I have a query about comparing binned data (and the theoretical validity of doing so) and would be very grateful if anyone can help. In one of our experiments, we're detecting the distribution of two types of cells from a feature in histological data. This data is noisy, and in the combined data sets, Cell Type 1 is much more common (792,859 cells detected) than Cell Type 2 (216,634 cells detected). The distribution of these cells from the feature is shown below (figure (a)). If I'm not mistaken (and I may very well be) as these are distinctly not normal distributions, a non-parameterized tests like the two-sample Kolmogorov-Smirnov test should illuminate where these distributions differ. If I perform this test in Matlab on the raw data (kstest2), it rejects the null hypothesis with a p = 1.69 x 10E-9, suggesting very significant differences between the twain.
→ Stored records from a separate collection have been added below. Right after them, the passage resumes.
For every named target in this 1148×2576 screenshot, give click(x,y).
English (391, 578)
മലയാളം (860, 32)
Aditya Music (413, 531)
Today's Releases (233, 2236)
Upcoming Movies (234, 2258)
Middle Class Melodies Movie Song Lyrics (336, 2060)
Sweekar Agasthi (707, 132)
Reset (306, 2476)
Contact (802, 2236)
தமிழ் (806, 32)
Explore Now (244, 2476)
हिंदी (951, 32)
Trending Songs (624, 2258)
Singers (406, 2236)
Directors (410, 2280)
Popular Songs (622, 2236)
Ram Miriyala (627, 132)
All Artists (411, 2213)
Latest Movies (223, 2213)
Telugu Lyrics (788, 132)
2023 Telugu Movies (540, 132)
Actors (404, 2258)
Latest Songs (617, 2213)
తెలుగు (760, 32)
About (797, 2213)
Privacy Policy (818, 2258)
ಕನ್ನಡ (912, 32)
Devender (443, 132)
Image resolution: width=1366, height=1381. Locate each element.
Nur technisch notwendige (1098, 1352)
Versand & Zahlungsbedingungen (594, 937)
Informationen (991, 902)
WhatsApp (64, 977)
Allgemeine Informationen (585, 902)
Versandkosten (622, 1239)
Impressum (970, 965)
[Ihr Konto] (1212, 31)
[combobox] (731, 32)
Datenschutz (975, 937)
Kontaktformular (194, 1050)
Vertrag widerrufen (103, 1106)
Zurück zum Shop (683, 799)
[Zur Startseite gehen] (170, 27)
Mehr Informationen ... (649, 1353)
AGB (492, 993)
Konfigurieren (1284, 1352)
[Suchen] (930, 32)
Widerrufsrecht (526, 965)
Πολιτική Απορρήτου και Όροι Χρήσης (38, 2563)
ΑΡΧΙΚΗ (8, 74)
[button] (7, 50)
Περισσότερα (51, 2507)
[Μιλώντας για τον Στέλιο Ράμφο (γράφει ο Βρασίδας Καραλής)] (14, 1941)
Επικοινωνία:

However, I also know the algorithm and data is noisy, and is probably only accurate to 20 microns - so if I then bin the data into 20 micron groupings, as shown below in figure (b). Now if I run the KS two sample test on the binned data, the null hypothesis is accepted with p = 0.056.
My query is which is best practice, and why the discrepancy between results? I should note that my suspicion is that these cells have essentially the same distribution but different frequency, but rather than mangle the statistics I thought I'd ask the experts - thanks in advance for anything you can tell me!